If you wanted to run a scientific experiment on hard-drive lifespans, a data center with 56,224 drives would be a great place to start. This is what makes Blackblaze’s report such interesting reading: they have a lot of hard drives running constantly, and offer a lot of details about the 18 different models of hard drives in their center.
Some Western Digital Drives have worrying numbers. The 2TB WD20EFRX, for example, has a 9.92 percent failure rate in the nearly three years of record keeping. The worst HGST drive, for comparison, had a failure rate of 4.89 percent, while most were closer to one percent.
Seagate’s drives, which make up the bulk of the data center’s drives, scored generally worse than HGST’s, but better than Western Digital’s. The 4TB ST400DM00 accounts for over 29,000 of the data center’s drives, and has a failure rate of only 2.99 percent.

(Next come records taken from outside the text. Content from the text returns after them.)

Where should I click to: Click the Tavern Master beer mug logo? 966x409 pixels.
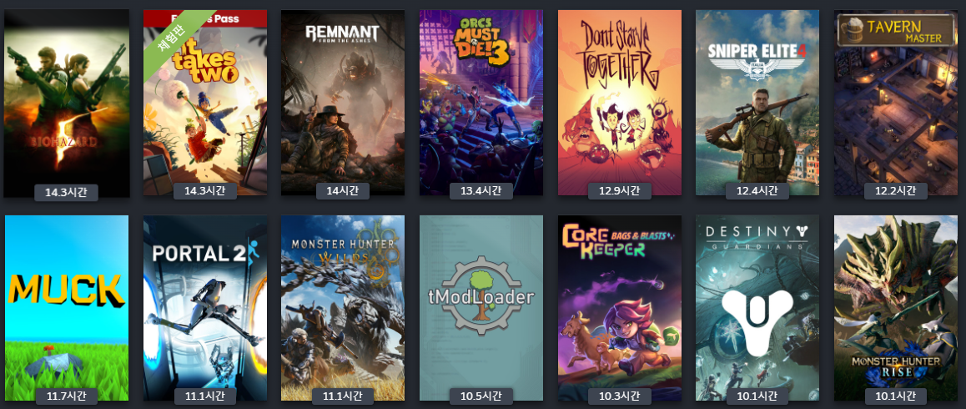(852, 31)
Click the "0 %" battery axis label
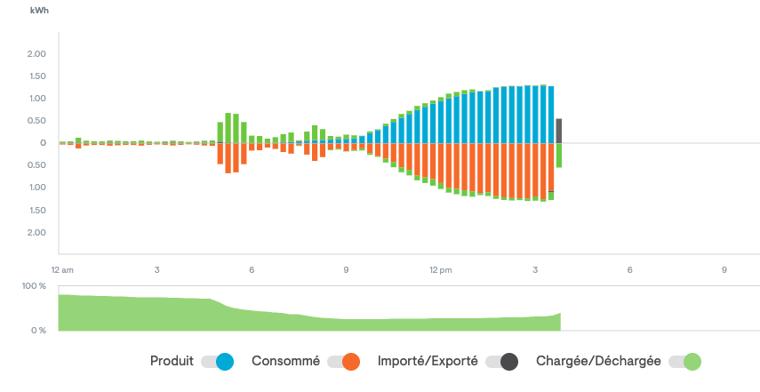This screenshot has height=392, width=760. click(38, 330)
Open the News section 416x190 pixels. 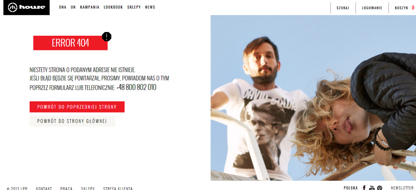[x=150, y=7]
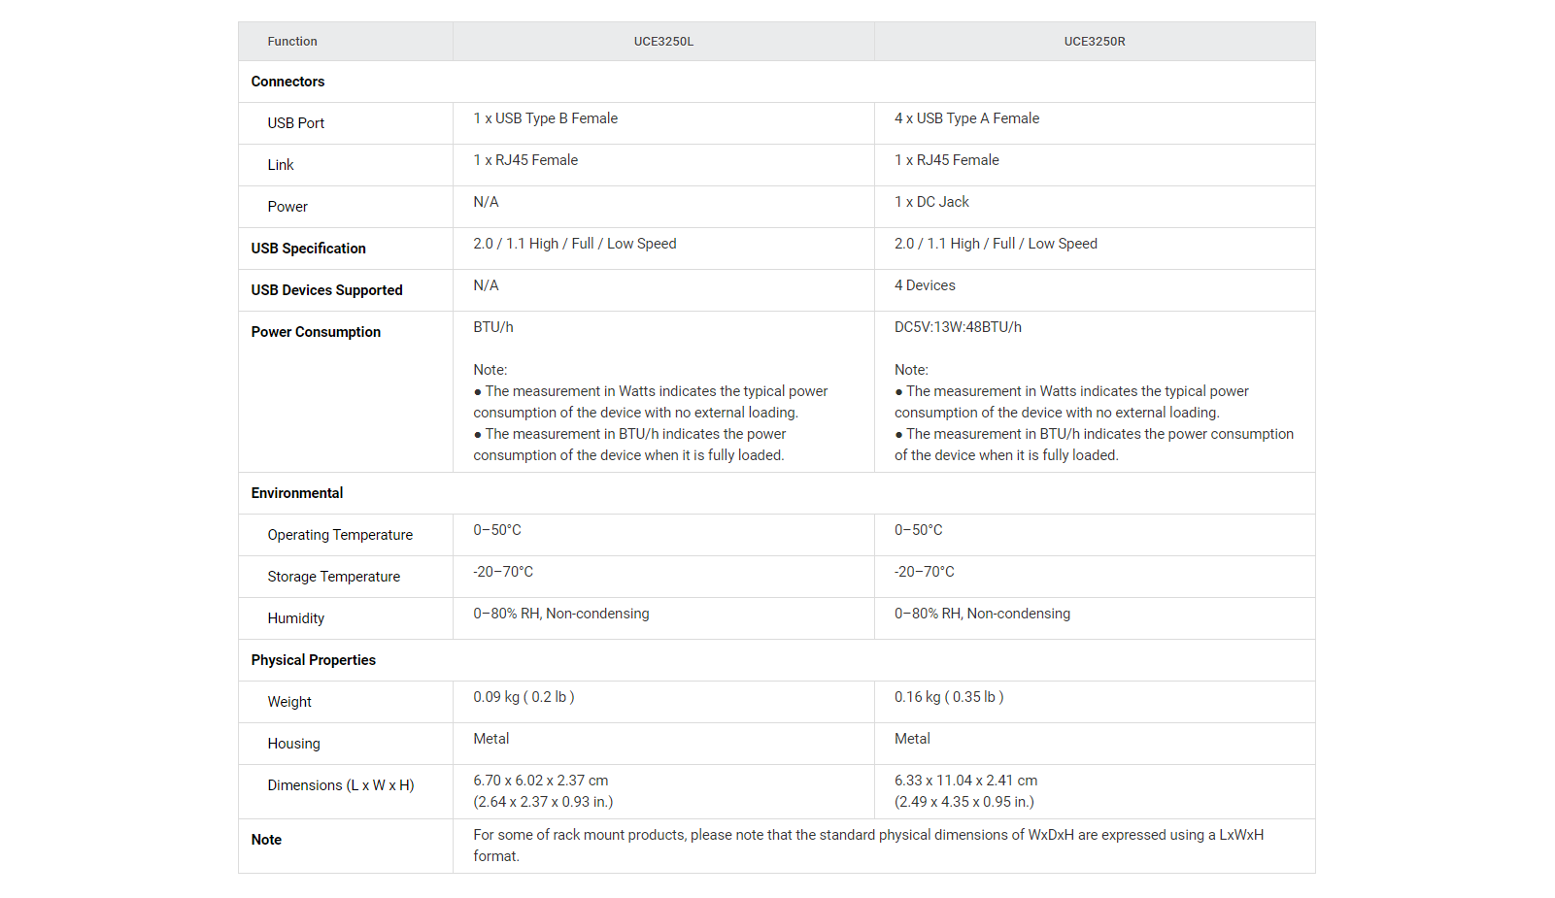Click the Operating Temperature row label

[x=340, y=535]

At the same time, some Seagate drives were so bad they needed to be pulled from the data center entirely. The 3TB ST300DM001, for example, had a catastrophic 28.34 percent failure rate before being pulled.
Toshiba drives had a failure rate of around 3 percent, but Blackblaze uses so few of them — fewer than 300 overall — that it’s hard to conclude much from that.
The complete report, which you can read here, has a bunch more interesting tidbits. For example:
- Seagate drives seem to be better about reporting impending failures in the SMART status than drives from other manufacturers.
- Seagate’s 4TB drives are cheaper, per gigabyte, than 6TB drives, which is why the company mostly sticks with those at this point.
- Seagate’s 6TB drives use 60 percent more electricity than their 4TB models.
None of this is intended to be definitive: it’s just one company sharing their experience. But it makes for interesting reading nonetheless, and might be a good reference for anyone in the market for a new hard drive.